Sometimes I cry...
If you'd know me on every-day basis you'd know that I try very hard to be polite to people I don't know and am usually very comfortably rude to the ones I'm used to be around. Well not really rude, but sharp, straight out. I'm not thinking a lot about what I say around friends. But while talking to a stranger I only think about what's apropriate to say. Very weird, very me.
In my politnes I smile to everybody, usually just becouse I try to cheer them up. People are so very sad from times to times and I always get a presence I should try to do something good for them. But this all vanishes when I'm with friends, becouse I some kind of believe they wouldn't mind if I-just for a few moments- didn't care fore no one else but myself, and if I wanted them to smile a while for me instead the other way around. Very weird, very me.

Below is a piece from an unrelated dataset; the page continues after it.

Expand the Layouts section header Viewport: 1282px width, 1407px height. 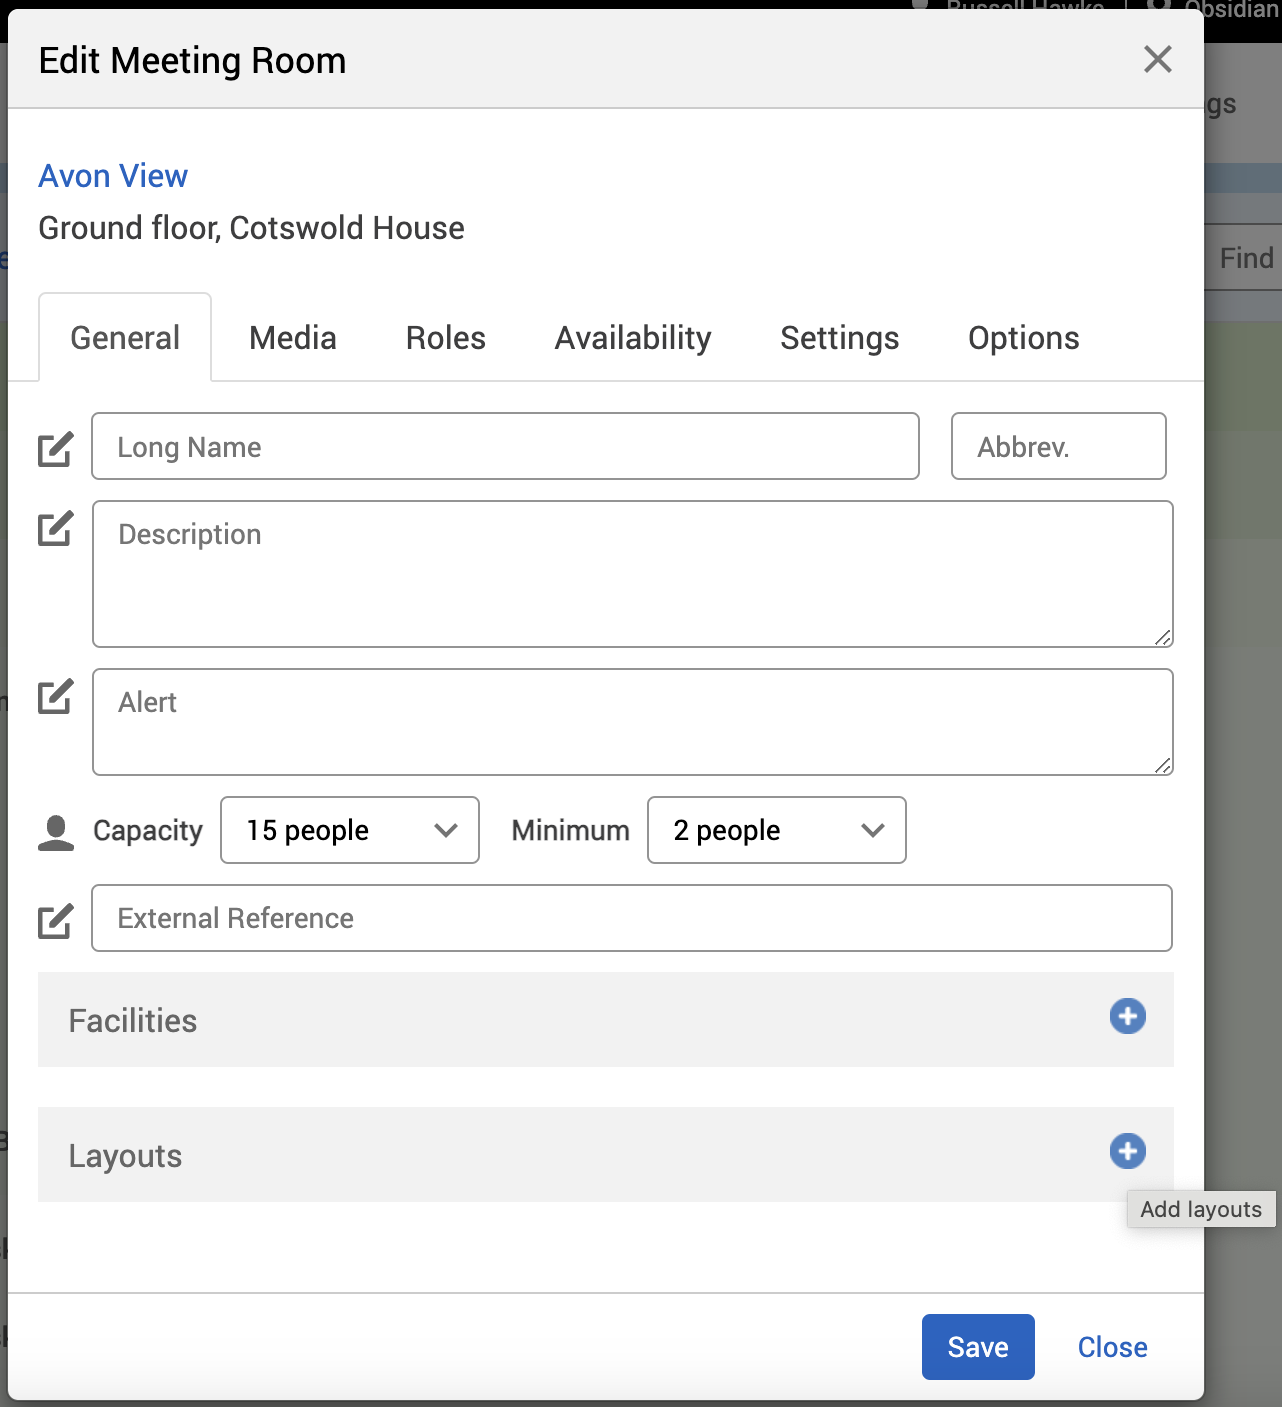[125, 1156]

And considering everything written, it's not weird that I get tired of smiling. Sometimes this goes on for sooo long and it even goes so far, I think I'm faking my smiles and that they are not a wish-well-gesture but a hypocritic reaction. And than, when it goes that far, I take a brake. From everybody. I shut my door and stare at the cieling, listen to music, watch the sunrise, watch the moon fall, lay on ground etc... And often I cry. I let it all out, all the bad that's happening and I can't do anything about it. About bad things for which I can't cry in public- or won't becouse I hate crying in public. I cry for myself, becouse I need to do it, I need it so badly... I cry for everything and nothing, for me and for people I don't even know. For the past and the future but never for the present. Very weird, very me.
A very old picture but this is where I would go if I wonted some peace. Only that's in Rome. Well, very weird, very me.